My problem location was C5-C6 but my phenomenal Neurosurgeon studied my fresh MRI and saw degeneration of C6/C7 and suggested that I allow him to fuse that as well otherwise, with the change of geometry from the repair above, I'd be in within a year having that one done, too. It was a no brainer. I ended up with a cool looking titanium plate reinforcing the C5-C7 fusion with cadaver bone graft. It's been 6 years now and I have had absolutely no issue related to this procedure. I had pretty bad nerve damage but think I got most of it back. I only wish my low back surgery had been so successful. :skep: I have no limitations in range of movement but will admit, I have a real tough time riding in the drops on my road bike. That is probably the only time I experience pain from strain when looking forward while leaning forward as you would on the road bike. Mountain biking was not my sport at the time. I had a bike, rode it a few times and determined it was too much work so I sold it a few years prior. MTB'ing was actually my desired recovery sport when my surgeon suggested it would be okay when I was ready to start that type of activity.

So....get'er done and get on with your life!


----------



## eggdog (Nov 17, 2010)

Happy to chime in here. I am at exactly 5 weeks today from a L4-L5 fusion. Leading up to it I had sciatica in both legs, and stiff sore back. Did not bother me biking, but standing walking were hard. Doc thought initially a micro diseconomy would work but after a current MRI, he said fusion was the option ( my facet joints were pretty bad and that was causing my pain) I was terrified and bummed on that diagnosis..But as others have said, find a great doc and get multiple opinions...Now back to my results..3 hr surgery and felt like crap from anesthesia , but after day 2 was up and walking. I had very little pain ( a few muscle relaxers at night the first few nights and nothing but OTC Tylenol for pain the first week) I have no sciatica at all, can walk as far as I want 3+ miles with no problem, and back feels fine. I go in next week to get my X-ray and meet doc, but he is saying I am doing great. Start PT next week also to get muscle movement going.. Bottom line, is you can't "yoga or stretch your way out of this". Don't wait till your so miserable you have to go in. I was on the fence 1 week up to my surgery, cause I did not want to have them go in an cut me up worse than I was. Yes it sucks, I won't be riding much this summer, but Doc says I can ride road at 3 mos..Just don't fall is all he is saying. Hell if I can at least get on the bike and get some easy spinning miles that is a win for me...Everyone is different, but don't get to the point where you are so miserable it really affects your way of life. Hope this helps but there are good results and stories from fusions..


----------



## Cuyuna (May 14, 2017)

eggdog said:


> Happy to chime in here. I am at exactly 5 weeks today from a L4-L5 fusion. Leading up to it I had sciatica in both legs, and stiff sore back. Did not bother me biking, but standing walking were hard. Doc thought initially a micro diseconomy would work but after a current MRI, he said fusion was the option ( my facet joints were pretty bad and that was causing my pain) I was terrified and bummed on that diagnosis..But as others have said, find a great doc and get multiple opinions...Now back to my results..3 hr surgery and felt like crap from anesthesia , but after day 2 was up and walking. I had very little pain ( a few muscle relaxers at night the first few nights and nothing but OTC Tylenol for pain the first week) I have no sciatica at all, can walk as far as I want 3+ miles with no problem, and back feels fine. I go in next week to get my X-ray and meet doc, but he is saying I am doing great. Start PT next week also to get muscle movement going.. Bottom line, is you can't "yoga or stretch your way out of this". Don't wait till your so miserable you have to go in. I was on the fence 1 week up to my surgery, cause I did not want to have them go in an cut me up worse than I was.
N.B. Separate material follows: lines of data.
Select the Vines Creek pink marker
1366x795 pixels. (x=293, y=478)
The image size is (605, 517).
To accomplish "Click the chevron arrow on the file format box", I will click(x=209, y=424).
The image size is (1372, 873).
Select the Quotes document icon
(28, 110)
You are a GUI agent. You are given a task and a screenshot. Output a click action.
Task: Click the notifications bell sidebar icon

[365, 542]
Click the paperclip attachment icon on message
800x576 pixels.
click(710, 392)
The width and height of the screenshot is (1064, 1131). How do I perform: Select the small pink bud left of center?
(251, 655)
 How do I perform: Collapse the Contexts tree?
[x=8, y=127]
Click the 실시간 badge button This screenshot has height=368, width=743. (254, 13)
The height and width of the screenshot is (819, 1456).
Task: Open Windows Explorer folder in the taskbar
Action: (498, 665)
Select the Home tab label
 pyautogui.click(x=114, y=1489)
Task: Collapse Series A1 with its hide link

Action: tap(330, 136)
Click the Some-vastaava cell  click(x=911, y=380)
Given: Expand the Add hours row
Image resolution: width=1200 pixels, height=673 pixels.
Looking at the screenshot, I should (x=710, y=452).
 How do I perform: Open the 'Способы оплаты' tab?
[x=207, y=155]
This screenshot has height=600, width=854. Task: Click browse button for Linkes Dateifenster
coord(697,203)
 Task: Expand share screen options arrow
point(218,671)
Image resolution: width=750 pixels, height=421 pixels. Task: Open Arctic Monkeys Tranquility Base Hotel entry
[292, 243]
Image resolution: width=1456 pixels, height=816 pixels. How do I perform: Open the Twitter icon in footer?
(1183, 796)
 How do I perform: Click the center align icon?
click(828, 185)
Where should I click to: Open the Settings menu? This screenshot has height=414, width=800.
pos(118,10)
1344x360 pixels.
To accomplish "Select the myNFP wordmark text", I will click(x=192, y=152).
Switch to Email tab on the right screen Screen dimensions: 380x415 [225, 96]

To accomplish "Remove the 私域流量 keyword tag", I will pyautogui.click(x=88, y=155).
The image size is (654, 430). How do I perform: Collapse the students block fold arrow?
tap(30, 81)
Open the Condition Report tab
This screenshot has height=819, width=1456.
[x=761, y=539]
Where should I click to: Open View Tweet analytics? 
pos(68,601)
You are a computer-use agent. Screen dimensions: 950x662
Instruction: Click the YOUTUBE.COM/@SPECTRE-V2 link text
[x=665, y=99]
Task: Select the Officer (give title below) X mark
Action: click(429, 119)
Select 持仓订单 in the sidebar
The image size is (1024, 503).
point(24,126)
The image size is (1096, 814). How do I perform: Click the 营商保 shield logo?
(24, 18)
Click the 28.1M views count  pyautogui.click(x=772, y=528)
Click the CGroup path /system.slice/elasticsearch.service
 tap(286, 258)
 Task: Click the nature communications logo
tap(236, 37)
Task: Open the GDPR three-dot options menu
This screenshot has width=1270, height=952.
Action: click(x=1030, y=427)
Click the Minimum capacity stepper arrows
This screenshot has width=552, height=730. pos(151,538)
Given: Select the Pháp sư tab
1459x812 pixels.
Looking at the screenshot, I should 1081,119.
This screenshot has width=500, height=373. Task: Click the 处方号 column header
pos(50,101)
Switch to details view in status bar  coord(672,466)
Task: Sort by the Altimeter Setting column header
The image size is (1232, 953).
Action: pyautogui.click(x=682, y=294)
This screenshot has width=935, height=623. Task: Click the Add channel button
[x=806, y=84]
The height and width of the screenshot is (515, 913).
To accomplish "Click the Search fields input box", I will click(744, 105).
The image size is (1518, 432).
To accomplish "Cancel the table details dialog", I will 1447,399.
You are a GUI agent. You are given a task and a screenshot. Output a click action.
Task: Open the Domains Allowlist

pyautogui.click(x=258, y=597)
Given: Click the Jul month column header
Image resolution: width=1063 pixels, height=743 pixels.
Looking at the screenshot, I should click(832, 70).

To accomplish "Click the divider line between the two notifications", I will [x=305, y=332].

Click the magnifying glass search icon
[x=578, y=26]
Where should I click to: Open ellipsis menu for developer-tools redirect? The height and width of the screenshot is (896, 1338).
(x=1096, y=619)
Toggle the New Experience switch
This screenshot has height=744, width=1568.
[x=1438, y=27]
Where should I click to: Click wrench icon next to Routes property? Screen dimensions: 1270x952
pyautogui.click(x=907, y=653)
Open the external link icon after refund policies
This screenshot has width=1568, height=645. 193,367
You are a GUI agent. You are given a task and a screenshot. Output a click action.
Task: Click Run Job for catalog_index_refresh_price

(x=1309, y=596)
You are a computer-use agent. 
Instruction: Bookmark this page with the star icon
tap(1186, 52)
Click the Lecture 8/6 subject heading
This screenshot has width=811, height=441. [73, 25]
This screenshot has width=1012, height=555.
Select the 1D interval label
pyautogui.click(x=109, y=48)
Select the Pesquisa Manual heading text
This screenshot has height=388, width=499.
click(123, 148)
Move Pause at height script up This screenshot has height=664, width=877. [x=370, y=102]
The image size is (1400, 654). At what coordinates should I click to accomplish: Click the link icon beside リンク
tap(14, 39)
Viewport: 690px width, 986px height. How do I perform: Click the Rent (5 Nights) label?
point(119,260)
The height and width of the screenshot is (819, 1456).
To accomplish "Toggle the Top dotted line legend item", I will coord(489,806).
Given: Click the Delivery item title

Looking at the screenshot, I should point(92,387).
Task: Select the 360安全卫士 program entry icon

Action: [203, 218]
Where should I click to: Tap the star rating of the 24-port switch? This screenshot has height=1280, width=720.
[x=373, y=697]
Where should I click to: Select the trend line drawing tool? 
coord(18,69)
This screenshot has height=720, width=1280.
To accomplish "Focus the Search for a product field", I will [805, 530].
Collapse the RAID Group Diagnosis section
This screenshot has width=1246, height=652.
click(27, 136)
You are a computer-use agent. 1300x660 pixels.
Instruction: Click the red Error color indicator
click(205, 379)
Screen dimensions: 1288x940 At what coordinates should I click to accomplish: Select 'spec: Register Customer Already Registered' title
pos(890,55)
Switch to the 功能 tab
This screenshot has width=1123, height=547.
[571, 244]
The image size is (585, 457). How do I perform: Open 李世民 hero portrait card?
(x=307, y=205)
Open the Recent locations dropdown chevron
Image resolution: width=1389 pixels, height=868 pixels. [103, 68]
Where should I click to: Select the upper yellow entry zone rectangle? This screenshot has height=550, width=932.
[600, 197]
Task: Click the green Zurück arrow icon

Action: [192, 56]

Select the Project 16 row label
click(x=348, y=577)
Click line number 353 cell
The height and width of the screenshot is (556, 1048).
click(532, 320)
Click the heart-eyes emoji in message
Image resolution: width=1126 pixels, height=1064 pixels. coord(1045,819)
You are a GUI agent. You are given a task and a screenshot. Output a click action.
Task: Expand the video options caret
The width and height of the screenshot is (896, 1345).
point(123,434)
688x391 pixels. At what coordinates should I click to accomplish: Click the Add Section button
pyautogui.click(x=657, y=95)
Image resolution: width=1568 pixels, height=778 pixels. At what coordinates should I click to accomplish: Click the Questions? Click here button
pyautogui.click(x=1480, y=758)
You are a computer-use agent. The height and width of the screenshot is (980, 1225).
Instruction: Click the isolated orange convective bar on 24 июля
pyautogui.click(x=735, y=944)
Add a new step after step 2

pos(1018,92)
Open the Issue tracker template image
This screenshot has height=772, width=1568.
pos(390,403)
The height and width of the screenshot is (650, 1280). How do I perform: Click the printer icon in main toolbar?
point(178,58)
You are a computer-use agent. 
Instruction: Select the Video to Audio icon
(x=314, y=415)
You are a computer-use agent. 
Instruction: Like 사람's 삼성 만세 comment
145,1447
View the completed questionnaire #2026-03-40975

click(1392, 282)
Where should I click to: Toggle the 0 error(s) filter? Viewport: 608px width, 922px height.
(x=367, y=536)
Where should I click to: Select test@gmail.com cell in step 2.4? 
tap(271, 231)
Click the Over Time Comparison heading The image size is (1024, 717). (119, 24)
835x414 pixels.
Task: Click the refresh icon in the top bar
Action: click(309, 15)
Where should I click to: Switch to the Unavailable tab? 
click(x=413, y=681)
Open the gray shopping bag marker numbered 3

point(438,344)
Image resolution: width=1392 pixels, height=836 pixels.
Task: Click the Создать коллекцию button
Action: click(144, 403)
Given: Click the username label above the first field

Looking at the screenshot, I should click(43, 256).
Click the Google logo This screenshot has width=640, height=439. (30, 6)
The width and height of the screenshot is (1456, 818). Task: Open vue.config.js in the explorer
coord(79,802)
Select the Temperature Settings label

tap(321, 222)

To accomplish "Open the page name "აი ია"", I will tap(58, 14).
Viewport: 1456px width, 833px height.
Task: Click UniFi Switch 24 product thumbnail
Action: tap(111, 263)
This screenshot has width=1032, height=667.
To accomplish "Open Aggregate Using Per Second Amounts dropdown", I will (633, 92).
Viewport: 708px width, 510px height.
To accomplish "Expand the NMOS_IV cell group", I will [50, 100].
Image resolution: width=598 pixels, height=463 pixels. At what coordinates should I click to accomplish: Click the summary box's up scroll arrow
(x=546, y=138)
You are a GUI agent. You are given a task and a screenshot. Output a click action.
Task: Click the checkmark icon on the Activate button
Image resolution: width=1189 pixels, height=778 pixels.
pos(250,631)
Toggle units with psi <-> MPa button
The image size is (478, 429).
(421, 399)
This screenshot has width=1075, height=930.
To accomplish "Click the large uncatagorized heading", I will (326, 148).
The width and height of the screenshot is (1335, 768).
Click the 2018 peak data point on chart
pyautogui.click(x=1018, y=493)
Yes it sucks, I won't be riding much this summer, but Doc says I can ride road at 3 mos..Just don't fall is all he is saying. Hell if I can at least get on the bike and get some easy spinning miles that is a win for me...Everyone is different, but don't get to the point where you are so miserable it really affects your way of life. Hope this helps but there are good results and stories from fusions..


Personally, I'm glad for your success, but your lumbar fusion has almost nothing to do with the OP's cervical fusion.


----------



## Oh My Sack! (Aug 21, 2006)

Cuyuna said:


> Personally, I'm glad for your success, but your lumbar fusion has almost nothing to do with the OP's cervical fusion.


...but I'm very interested in your procedure. Was it "open surgery?" I had an Endoscopic Laminectomy a year ago last November on L4/L5 instead of what was thought to require a fusion. Though I had "some" relief in "some" aspects, I'd consider what I went through a painful f'ing failure and I'm so over it that I want it all locked up now. You can PM me so we don't derail the cervical subject matter.


----------



## wayold (Nov 25, 2017)

Sorry to revive this thread, but I sure hope I'm not heading this way. Had some recurrent neck pain after MTBing and finally had an MRI: 3mm bulges in all my cervical discs from C3 to C7 :-(. Right now trying some PT, but I'm off the bike for the moment and kinda worried about where this'll end up.


----------



## Eric B (May 23, 2004)

wayold said:


> Sorry to revive this thread, but I sure hope I'm not heading this way. Had some recurrent neck pain after MTBing and finally had an MRI: 3mm bulges in all my cervical discs from C3 to C7 :-(. Right now trying some PT, but I'm off the bike for the moment and kinda worried about where this'll end up.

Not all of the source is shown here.